— start of Record set —

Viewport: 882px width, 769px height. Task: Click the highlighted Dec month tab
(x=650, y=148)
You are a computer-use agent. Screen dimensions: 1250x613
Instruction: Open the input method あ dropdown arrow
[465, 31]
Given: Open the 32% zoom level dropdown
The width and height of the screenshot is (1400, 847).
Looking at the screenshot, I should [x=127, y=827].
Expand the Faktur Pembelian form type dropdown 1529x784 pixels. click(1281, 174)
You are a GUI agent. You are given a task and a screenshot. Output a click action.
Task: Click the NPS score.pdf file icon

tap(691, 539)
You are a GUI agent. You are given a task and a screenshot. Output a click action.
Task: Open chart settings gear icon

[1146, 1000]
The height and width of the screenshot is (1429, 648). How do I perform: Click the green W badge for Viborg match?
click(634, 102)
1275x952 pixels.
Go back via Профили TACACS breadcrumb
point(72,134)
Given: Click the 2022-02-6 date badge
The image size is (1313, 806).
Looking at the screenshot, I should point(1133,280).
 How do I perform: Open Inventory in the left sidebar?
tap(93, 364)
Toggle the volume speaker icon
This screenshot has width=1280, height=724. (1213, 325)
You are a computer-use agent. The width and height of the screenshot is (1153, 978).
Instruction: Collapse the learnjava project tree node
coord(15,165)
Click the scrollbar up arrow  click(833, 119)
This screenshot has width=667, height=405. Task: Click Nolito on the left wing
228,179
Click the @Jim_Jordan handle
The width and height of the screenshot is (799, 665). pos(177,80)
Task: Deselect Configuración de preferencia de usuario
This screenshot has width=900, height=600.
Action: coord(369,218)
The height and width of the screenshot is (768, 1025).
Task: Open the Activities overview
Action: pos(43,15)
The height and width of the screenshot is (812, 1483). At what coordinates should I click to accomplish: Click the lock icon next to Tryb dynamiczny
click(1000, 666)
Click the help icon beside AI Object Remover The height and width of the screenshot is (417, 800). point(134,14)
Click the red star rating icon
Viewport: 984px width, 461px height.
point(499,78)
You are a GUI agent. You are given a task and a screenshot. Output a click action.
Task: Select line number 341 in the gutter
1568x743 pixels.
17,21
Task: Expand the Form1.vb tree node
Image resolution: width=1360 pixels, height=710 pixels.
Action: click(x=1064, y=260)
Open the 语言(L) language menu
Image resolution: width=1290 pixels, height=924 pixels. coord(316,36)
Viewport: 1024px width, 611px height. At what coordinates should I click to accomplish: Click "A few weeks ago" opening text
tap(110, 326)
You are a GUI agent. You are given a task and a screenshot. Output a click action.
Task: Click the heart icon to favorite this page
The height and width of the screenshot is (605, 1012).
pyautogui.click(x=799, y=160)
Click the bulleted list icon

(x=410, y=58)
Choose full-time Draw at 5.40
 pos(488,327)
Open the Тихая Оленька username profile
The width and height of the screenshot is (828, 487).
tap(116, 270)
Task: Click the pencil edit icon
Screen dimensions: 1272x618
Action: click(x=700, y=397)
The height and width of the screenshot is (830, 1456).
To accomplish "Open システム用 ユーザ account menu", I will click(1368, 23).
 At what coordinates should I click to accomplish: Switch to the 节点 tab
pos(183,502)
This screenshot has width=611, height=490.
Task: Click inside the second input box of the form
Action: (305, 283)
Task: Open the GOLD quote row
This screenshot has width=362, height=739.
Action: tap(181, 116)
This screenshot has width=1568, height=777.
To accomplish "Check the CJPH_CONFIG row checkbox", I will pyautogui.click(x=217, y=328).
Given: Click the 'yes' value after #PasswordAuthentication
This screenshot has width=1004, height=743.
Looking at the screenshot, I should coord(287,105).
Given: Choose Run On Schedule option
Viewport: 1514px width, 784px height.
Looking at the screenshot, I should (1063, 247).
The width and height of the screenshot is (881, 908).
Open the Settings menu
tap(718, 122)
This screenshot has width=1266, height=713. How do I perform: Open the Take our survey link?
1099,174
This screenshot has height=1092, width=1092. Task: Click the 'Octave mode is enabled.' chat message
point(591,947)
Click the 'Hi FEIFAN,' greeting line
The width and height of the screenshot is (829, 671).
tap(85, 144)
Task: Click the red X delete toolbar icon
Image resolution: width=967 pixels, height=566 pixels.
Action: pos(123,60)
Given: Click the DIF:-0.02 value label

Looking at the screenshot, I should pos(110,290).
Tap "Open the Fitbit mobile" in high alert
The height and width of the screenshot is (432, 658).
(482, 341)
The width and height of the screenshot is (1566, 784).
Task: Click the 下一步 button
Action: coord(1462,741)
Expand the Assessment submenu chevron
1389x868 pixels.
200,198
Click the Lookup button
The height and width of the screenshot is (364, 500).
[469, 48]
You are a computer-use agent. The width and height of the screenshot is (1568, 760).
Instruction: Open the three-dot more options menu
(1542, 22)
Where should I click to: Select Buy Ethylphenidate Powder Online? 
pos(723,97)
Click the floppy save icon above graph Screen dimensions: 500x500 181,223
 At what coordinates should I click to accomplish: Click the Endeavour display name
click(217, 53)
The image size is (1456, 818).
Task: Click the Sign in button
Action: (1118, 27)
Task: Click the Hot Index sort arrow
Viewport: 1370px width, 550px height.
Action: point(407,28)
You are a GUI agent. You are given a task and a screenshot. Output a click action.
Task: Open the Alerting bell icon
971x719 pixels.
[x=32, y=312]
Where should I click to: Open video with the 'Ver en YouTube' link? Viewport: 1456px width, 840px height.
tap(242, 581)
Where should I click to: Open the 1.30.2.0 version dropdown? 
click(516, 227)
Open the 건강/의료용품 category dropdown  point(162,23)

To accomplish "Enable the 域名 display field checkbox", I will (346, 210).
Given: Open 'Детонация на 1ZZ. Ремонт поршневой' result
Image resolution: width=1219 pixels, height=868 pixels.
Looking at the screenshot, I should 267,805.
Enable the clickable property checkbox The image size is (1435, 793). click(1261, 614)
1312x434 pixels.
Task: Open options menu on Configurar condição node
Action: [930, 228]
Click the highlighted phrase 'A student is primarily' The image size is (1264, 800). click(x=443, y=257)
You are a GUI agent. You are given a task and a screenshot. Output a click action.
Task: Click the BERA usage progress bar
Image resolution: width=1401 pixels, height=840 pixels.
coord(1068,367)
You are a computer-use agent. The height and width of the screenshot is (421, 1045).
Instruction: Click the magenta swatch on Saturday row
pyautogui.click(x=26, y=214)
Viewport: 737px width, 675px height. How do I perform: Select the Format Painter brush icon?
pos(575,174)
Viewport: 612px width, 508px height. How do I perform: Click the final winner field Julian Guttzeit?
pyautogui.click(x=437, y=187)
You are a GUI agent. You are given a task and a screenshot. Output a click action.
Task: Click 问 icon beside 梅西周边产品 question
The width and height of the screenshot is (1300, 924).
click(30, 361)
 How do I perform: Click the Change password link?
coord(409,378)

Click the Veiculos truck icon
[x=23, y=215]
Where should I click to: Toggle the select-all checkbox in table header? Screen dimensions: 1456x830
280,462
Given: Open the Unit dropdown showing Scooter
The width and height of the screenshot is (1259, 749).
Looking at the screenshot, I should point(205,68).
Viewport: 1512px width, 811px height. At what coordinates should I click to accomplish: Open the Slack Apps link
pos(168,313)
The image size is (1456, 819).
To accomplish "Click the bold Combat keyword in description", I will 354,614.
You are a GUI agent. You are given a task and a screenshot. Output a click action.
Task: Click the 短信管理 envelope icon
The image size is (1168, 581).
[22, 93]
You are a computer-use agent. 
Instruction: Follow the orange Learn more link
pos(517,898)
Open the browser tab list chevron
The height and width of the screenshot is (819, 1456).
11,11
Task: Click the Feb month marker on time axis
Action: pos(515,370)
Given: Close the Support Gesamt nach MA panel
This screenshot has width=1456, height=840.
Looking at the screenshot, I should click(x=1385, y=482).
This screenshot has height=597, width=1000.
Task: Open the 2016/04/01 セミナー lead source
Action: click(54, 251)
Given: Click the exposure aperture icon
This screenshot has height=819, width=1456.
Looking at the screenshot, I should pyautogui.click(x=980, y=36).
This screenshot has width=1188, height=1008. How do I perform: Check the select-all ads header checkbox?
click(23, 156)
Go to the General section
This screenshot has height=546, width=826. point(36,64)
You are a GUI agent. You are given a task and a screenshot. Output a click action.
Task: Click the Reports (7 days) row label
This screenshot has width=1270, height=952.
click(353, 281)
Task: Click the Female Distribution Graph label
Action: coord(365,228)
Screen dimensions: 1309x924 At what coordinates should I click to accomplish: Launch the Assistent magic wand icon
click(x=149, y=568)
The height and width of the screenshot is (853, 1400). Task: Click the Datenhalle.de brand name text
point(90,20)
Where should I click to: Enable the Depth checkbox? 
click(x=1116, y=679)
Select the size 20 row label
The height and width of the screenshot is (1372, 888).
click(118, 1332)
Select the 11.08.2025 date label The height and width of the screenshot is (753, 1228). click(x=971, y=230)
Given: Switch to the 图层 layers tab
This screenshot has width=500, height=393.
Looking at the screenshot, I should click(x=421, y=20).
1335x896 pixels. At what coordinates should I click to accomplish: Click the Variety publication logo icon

— end of Record set —

Task: Rewrite the data from the line containing "Where should I click to: Toggle" through the line containing "pos(168,313)", changing "Scooter" to "Bicycle" and leaving everything else as it is. Give only those lines.

Output for this task:
Where should I click to: Toggle the select-all checkbox in table header? Screen dimensions: 1456x830
280,462
Given: Open the Unit dropdown showing Bicycle
The width and height of the screenshot is (1259, 749).
Looking at the screenshot, I should point(205,68).
Viewport: 1512px width, 811px height. At what coordinates should I click to accomplish: Open the Slack Apps link
pos(168,313)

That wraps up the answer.